__PROVIDED RECORDS__.
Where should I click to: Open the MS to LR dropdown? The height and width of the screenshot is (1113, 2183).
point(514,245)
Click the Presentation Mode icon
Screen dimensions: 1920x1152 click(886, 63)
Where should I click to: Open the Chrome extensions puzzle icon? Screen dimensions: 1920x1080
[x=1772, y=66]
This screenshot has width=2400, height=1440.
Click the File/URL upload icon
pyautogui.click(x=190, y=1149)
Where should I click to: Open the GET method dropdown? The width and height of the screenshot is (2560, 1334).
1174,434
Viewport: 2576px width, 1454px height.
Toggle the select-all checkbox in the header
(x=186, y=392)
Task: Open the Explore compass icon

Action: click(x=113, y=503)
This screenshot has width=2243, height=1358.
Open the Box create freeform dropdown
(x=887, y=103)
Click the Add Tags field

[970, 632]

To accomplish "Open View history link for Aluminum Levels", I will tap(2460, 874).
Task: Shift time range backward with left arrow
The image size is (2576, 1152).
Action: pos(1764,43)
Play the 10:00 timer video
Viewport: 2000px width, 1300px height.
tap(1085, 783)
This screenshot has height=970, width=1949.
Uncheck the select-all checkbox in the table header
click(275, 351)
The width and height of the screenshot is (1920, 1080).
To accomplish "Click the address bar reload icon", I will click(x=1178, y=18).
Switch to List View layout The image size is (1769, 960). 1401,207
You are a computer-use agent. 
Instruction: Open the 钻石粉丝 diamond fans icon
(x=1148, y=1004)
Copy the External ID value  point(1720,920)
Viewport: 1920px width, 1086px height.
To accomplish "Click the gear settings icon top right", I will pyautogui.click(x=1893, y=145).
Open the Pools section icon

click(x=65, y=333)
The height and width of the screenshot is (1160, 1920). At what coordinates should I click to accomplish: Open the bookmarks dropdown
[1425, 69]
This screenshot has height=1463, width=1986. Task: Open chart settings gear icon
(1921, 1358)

__EXERCISE GOAL__.
Your job is to write out the data exactly as it stands.

__ANSWER TO THIS PROBLEM__.
Where should I click to: Open the MS to LR dropdown? The height and width of the screenshot is (1113, 2183).
point(514,245)
Click the Presentation Mode icon
Screen dimensions: 1920x1152 click(886, 63)
Where should I click to: Open the Chrome extensions puzzle icon? Screen dimensions: 1920x1080
[x=1772, y=66]
This screenshot has width=2400, height=1440.
Click the File/URL upload icon
pyautogui.click(x=190, y=1149)
Where should I click to: Open the GET method dropdown? The width and height of the screenshot is (2560, 1334).
1174,434
Viewport: 2576px width, 1454px height.
Toggle the select-all checkbox in the header
(x=186, y=392)
Task: Open the Explore compass icon

Action: click(x=113, y=503)
This screenshot has width=2243, height=1358.
Open the Box create freeform dropdown
(x=887, y=103)
Click the Add Tags field

[970, 632]

To accomplish "Open View history link for Aluminum Levels", I will tap(2460, 874).
Task: Shift time range backward with left arrow
The image size is (2576, 1152).
Action: pos(1764,43)
Play the 10:00 timer video
Viewport: 2000px width, 1300px height.
tap(1085, 783)
This screenshot has height=970, width=1949.
Uncheck the select-all checkbox in the table header
click(275, 351)
The width and height of the screenshot is (1920, 1080).
To accomplish "Click the address bar reload icon", I will click(x=1178, y=18).
Switch to List View layout The image size is (1769, 960). 1401,207
You are a computer-use agent. 
Instruction: Open the 钻石粉丝 diamond fans icon
(x=1148, y=1004)
Copy the External ID value  point(1720,920)
Viewport: 1920px width, 1086px height.
To accomplish "Click the gear settings icon top right", I will pyautogui.click(x=1893, y=145).
Open the Pools section icon

click(x=65, y=333)
The height and width of the screenshot is (1160, 1920). At what coordinates should I click to accomplish: Open the bookmarks dropdown
[1425, 69]
This screenshot has height=1463, width=1986. Task: Open chart settings gear icon
(1921, 1358)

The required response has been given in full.